Vulnerability Disclosure Policy

Email your write-up to security@givealign.com with the subject line VDP — <short summary>.

Please include: a clear reproduction, the affected URL or endpoint, the expected vs. actual behavior, and an estimate of severity (Critical / High / Medium / Low / Informational). One vulnerability per email keeps the response thread tractable.

We aim to acknowledge initial reports within 3 business days, agree on a remediation window within 10 business days, and credit good-faith researchers in the Hall of Fame below once a fix ships.

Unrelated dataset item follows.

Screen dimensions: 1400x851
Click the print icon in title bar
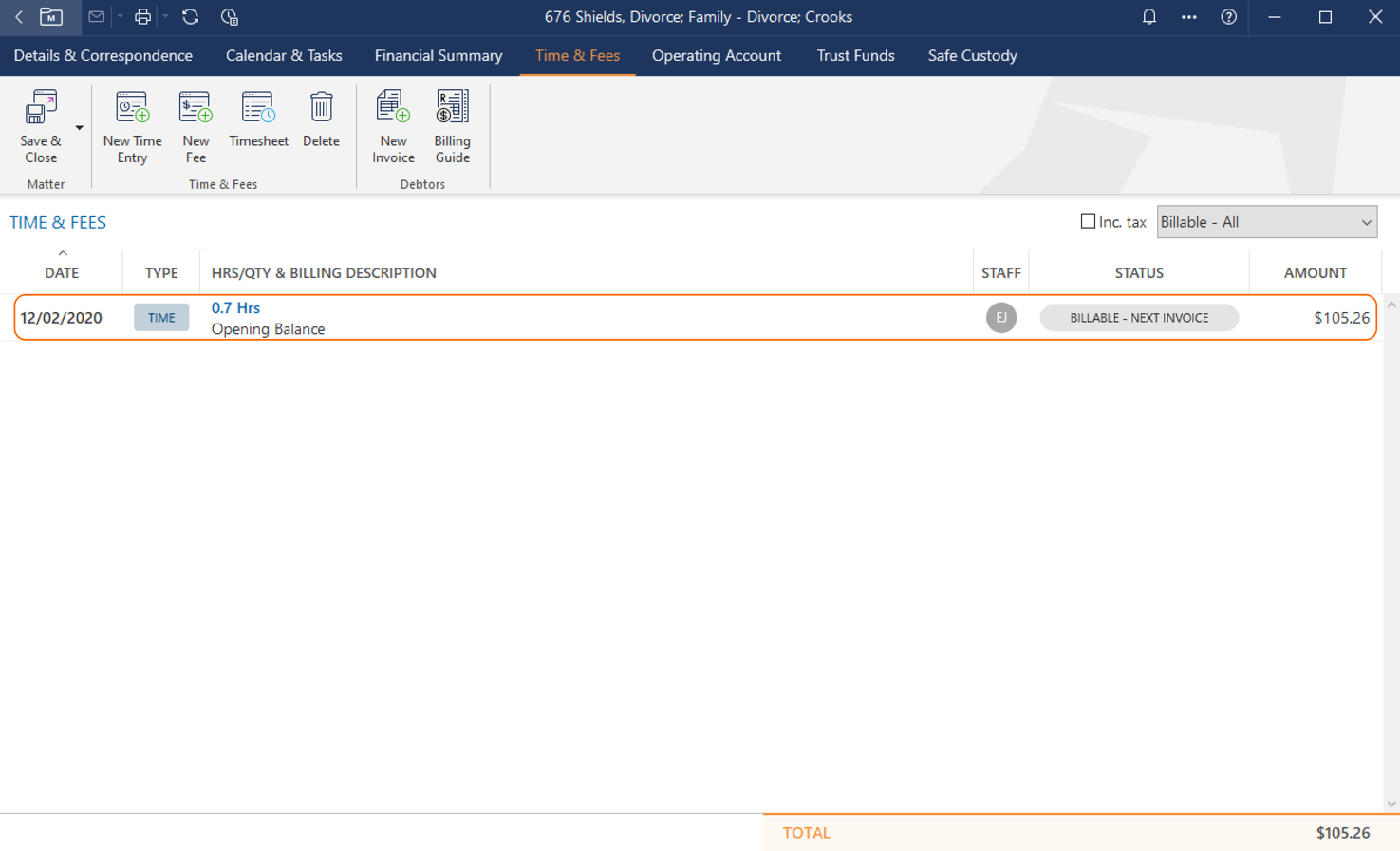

The GIVE→ALIGN production application, including:

• ✓ https://givealign.com — the PWA and all routes
• ✓ https://givealign.com/api/* — the public API
• ✓ Authentication, payment hand-off (Stripe Checkout), donor session handling, password reset, and admin moderation surfaces
• ✓ Stored data: user accounts, donation intents, click-out audit log, founder transparency ledger

Out of scope:

• ✗ Third-party services we link to (charity websites, IRS Business Master File, Candid, Charity Navigator). Report those to their owners directly.
• ✗ Preview environments at *.preview.emergentagent.com — they hold ephemeral data and unfinished features. Test against production only if scope-relevant.
• ✗ Findings that require physical access, social engineering of our staff, or denial-of-service that disrupts donors.
• ✗ Issues that depend on outdated browsers, unsupported OS versions, or rooted/jailbroken devices.
• ✗ Self-XSS, missing best-practice headers without a concrete exploit, EXIF leaks, and other low-impact pattern matches without proof of exploitability.

We will not pursue civil action, file a criminal complaint, or report a researcher to law enforcement for good-faith security research that:

• • Stays within the scope above and stops at proof-of-concept (no exfiltration of donor data, no destruction of records, no persistent modification of production)
• • Avoids privacy violations, service degradation, and damage to users — if you can demonstrate the bug without doing harm, you must
• • Reports promptly via security@givealign.com and gives us a reasonable disclosure window (we aim for 90 days) before public disclosure
• • Does not violate any other applicable law (we can’t promise safe harbor against statutes outside our control)

We follow the spirit of the disclose.io Core Terms. If you’re unsure whether your planned testing is in scope, email first — we’d rather scope a session than litigate one later.

• ✗ Accessing, downloading, or modifying any donor record beyond what’s strictly necessary to prove the vulnerability
• ✗ Disrupting our service for legitimate donors (denial-of-service, spam, mass scanning that triggers rate-limit lockouts)
• ✗ Demanding payment in exchange for not disclosing (this is extortion, not security research, and we’ll treat it as such)
• ✗ Publishing a vulnerability before we’ve had a reasonable chance to fix it — coordinated disclosure means coordinated

Good-faith researchers who report a confirmed vulnerability and consent to public credit are acknowledged here. This page launches with no entries — be the first.